You might consider Nicolas Cannasse's program Neko.

> >     On the minus side IMO (I hate to be negative about something free) it uses
> > noweb, and is not up to date with the latest version of Lua. In particular,
> > the  use of noweb is annoying, but with a bit of grunt work you can undo that.
> I'm already using noweb for my program, so this is not an issue for me[1].
> Yours,
> d.
> [1] Even if, in the long term, I want to remove noweb in order to use
> a literate programing style relying on language source code, like
> ocamldoc.

Ocamldoc is NOT a literate programming tool, but a document
generator. As such it is good for documenting the programming
interfaces to be used by developers of the Ocaml code of you
project.. and nothing else (since Demexp is an end user product,
not a programmers product such as, for example, ExtLib).

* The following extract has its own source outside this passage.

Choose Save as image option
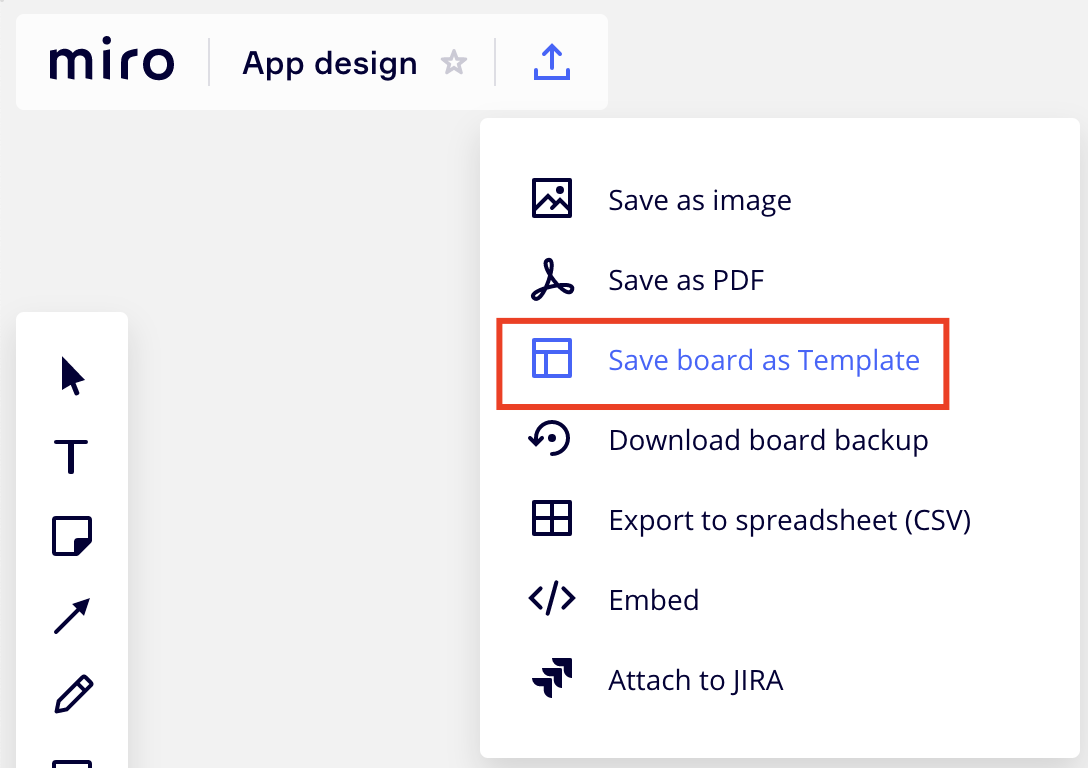The width and height of the screenshot is (1088, 768). [x=699, y=200]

So, use of Ocamldoc is entirely independent of your LP tool
use -- in Felix I use both.

The real problem with tools like noweb is that, like all LP
tools, they invade and dominate the whole project structure,
but fail to provide enough power to actually manage a project.

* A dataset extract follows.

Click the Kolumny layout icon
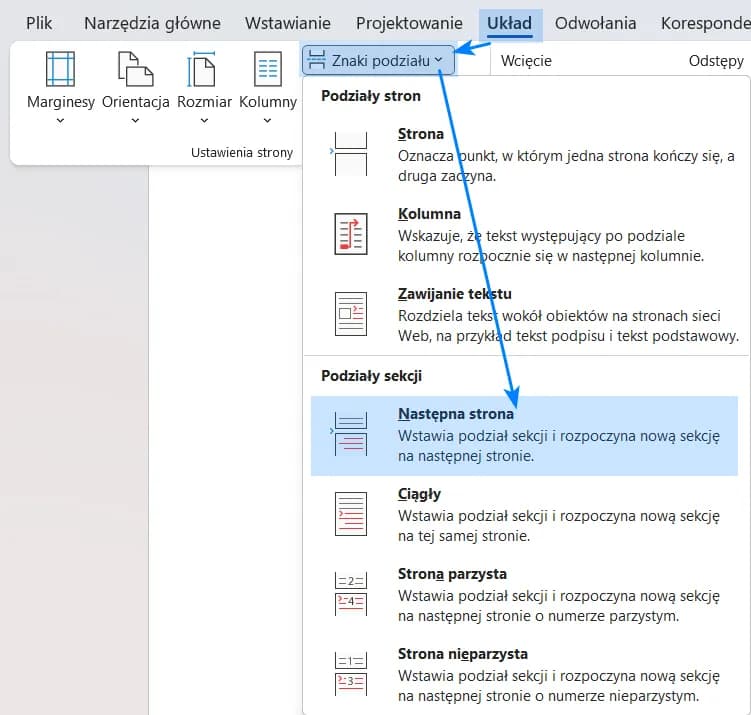This screenshot has width=751, height=715. tap(267, 69)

This is why, if you choose to use LP, you should use Interscript,
since it is precisely the whole of standard Python plus a library,
all of which is accessed in your LP documents by executing
Python script.. therefore, you can provide arbitrary processing
in your documents, extending the system from within: there is
no need to write external plugins (although you can do that too).

Felix uses this power a bit: for example, the language has
certain keywords which are defined in a Python list.
The lexer, parser and man page are *generated* using that list,
so all three are guaranteed to be in synch at all times.
Certain build scripts are adapated the same way: a few lines
of interscript completely replaces the whole Autotools rubbish.